Saturday, March 5, 2011

3 weeks in...

I'm 3 weeks old today! 3/5/11

As I expected, I haven't had much time for blogging.  Even now, I'm watching the clock, knowing she'll be waking up soon to eat!  Not that I mind...she's definitely the priority these days and even though this "mom thing" is more challenging than I expected, I wouldn't trade it for anything!

The last three weeks have been incredible.  We're loving our new addition and it's been awesome to be home with Brad and transition as a family.  Our "transition" has definitely had its highs and lows.  These first few weeks have been harder than I expected.  I have a whole new appreciation for moms.  Little sleep combined with a crying baby that can't communicate what's wrong can be very wearing.  As a new mom, I so badly want to soothe her and make it "all better".  It breaks my heart when I'm unable to do so.  Fortunately, I have a great support system and through talking with other mommy friends and family, I've learned that her fussiness these first few weeks is not only ok, but totally normal.  Now I'm just crossing my fingers that she's not colicky...apparently that would officially start this week!  The more time that passes, the more we're able to figure out what might be the problem and how to fix it.  We have our bag of tricks depending on the situation and can rotate through our options until we find something that works.

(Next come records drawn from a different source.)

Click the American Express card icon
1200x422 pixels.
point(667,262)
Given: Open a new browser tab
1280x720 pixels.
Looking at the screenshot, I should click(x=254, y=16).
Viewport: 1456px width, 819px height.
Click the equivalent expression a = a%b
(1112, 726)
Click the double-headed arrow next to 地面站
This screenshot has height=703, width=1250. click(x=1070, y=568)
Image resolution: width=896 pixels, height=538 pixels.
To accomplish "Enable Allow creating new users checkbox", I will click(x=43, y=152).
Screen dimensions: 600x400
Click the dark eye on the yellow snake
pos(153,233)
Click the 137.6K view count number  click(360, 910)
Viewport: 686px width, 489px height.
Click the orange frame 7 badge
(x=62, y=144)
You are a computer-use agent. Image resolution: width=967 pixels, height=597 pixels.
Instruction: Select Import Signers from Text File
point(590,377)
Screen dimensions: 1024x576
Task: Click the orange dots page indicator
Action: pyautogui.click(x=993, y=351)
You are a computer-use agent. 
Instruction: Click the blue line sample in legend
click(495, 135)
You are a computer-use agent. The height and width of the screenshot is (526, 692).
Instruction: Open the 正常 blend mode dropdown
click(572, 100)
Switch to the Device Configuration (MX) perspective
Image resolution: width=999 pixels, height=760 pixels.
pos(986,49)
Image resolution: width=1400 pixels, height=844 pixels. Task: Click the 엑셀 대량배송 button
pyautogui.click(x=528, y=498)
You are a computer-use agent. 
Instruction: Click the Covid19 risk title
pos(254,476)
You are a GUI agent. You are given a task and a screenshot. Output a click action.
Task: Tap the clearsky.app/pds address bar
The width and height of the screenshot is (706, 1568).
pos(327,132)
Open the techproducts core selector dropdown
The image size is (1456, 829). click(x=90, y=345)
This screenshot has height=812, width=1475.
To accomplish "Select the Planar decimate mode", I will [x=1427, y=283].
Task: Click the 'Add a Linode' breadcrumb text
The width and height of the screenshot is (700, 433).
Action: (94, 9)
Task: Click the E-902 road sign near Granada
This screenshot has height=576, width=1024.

Unfortunately, there are times when nothing seems to work and it's then that we've learned to lean on each other for support and sanity.

I also have a new appreciation for this guy!

I'm not sure what I'd do without my hubby these days.  I always knew he'd be a good dad, but I had no idea how awesome he'd be until she entered our world.  From the first moment he held her, it was obvious he would be amazing.  There was nothing awkward about it...he held her like a pro and talked to her with so much love and adornment.  Once we got home, he became my rock.  When I was an emotional mess, he stayed strong and positive, reminding me that it was all ok and I was doing a great job, even though I sometimes felt like a total failure.  I have a whole new appreciation for him and love him more than ever before.  I'm so blessed God put him in my life.  I can't imagine doing this without him.

We love our little girl so much!  I can't wait for the next few weeks to see her grow and change.  Here's a few pics of our first few weeks...
First trip to the park- 2/22

I love my Papa



First Dr. Appointment- 2/23

Out to watch cousin Dante's baseball game

Maya loves some naked time


We finally found a paci she likes- Mamm!

1 comments:

  1. I'm glad you have a support system around you. It's so important! I don't think you can know how hard this mom thing is into you're in the thick of it! But it's so worth it! Just wait until she gives you that first smile :-) And I know exactly what you mean about loving Brad even more now. I felt the same way about John. It's so much easier when you have an incredible partner by your side! Many nights John saved my sanity and I'm sure Brad does the same for you.

    Just a little tip that helped us a lot. Once you see a yawn or she's rubbing her eyes, put her down for a nap. At first, we wouldn't keep Jos up for longer than an hour and that greatly cut down on her fussy times. Our newborn photographer suggested the book Healthy Sleep Habits, Happy Child and it helped so much! Jos was colicky for 4 months so I also read Your Fussy Baby and that helped too. Just remember on those nights when you're going crazy that it DOES get better. I promise! Thinking of you and baby Maya! She is so adorable...love all her hair!